The daily tally of coronavirus deaths is decreasing, the number of new cases has dropped by 73 percent, and hospitalizations are down by more than 50 percent.
However, the U.S. is still crossing a tragic milestone with 500,000 deaths. President Joe Biden will hold a White House ceremony remembering the lives lost on Monday evening.
Even with the number of deaths dropping, one concern still remains – the mutations of the virus that are now spreading into the U.S. could lead to a resurgence of the virus.
Dr. Anthony Fauci told CNN's Dana Bash on Sunday that he doesn't believe that's inevitable, saying people need to keep wearing masks and social distancing, along with getting vaccinated.
"The vaccines that we are currently distributing now, the Moderna and the Pfizer vaccines, work very well against the U.K. variant, the 1.1.7. So the better we do at getting vaccines into peoples' arms as quickly and as expeditiously as possible, that will be another important tool against preventing this additional spike that we want to make sure does not happen with the U.K. variant," he said.

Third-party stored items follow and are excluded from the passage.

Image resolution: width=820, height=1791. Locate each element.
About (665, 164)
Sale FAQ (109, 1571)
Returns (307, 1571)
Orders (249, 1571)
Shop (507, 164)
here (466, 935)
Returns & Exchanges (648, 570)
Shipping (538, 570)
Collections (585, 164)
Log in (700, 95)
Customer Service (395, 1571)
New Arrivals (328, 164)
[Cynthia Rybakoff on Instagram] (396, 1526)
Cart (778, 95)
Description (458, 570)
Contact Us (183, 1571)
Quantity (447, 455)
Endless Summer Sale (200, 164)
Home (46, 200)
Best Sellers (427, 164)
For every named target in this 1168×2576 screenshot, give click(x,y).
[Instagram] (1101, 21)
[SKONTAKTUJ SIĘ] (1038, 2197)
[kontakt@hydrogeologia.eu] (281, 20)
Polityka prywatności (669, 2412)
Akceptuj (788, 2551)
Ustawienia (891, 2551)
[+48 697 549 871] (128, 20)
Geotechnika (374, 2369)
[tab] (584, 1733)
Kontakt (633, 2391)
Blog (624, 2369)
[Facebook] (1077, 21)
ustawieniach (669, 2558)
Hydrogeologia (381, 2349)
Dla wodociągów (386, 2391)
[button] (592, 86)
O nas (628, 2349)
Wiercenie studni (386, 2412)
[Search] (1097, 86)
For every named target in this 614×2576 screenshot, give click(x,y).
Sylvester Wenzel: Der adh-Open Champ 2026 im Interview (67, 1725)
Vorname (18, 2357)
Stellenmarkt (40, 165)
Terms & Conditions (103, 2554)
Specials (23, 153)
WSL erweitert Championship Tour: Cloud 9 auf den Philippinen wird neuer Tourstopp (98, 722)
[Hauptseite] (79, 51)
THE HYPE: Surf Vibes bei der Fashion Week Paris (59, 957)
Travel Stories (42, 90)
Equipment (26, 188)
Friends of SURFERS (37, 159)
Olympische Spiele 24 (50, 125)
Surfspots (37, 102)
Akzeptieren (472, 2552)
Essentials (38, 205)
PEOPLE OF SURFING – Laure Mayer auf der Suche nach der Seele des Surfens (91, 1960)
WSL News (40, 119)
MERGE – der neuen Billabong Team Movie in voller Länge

Dr. Fauci is especially concerned about the South African mutation.
"If in fact this becomes more dominant, we may have to get a version of the vaccine that is directed specifically against the South African isolate," he said Sunday during an interview with Fox News.
When asked about returning to some state of normalcy, Fauci declared that it's difficult to project when the U.S. might return to functioning as it did before the pandemic.
He did say that by the end of 2021, "we're going to have a significant degree of normality beyond the terrible burden that all of us have been through over the last year."
"As we get into the fall and the winter, by the end of the year, I agree with (President Joe Biden) completely that we will be approaching a degree of normality," he added.
At the same time, the new variants are still a cause for concern over when it's safe to reopen schools. The CDC continues to emphasize that teachers should be the first to receive a vaccine, but that educators should not require vaccination to resume in-person teaching.
"We're doing what we can to protect the safety of the students and the teachers, but it's not a requirement," Fauci said on the matter.
Meanwhile, some experts believe the U.S. could reach what's known as "herd immunity" by April or May, but that will only happen when enough people have become immune to the virus to cut the risk of infection for others.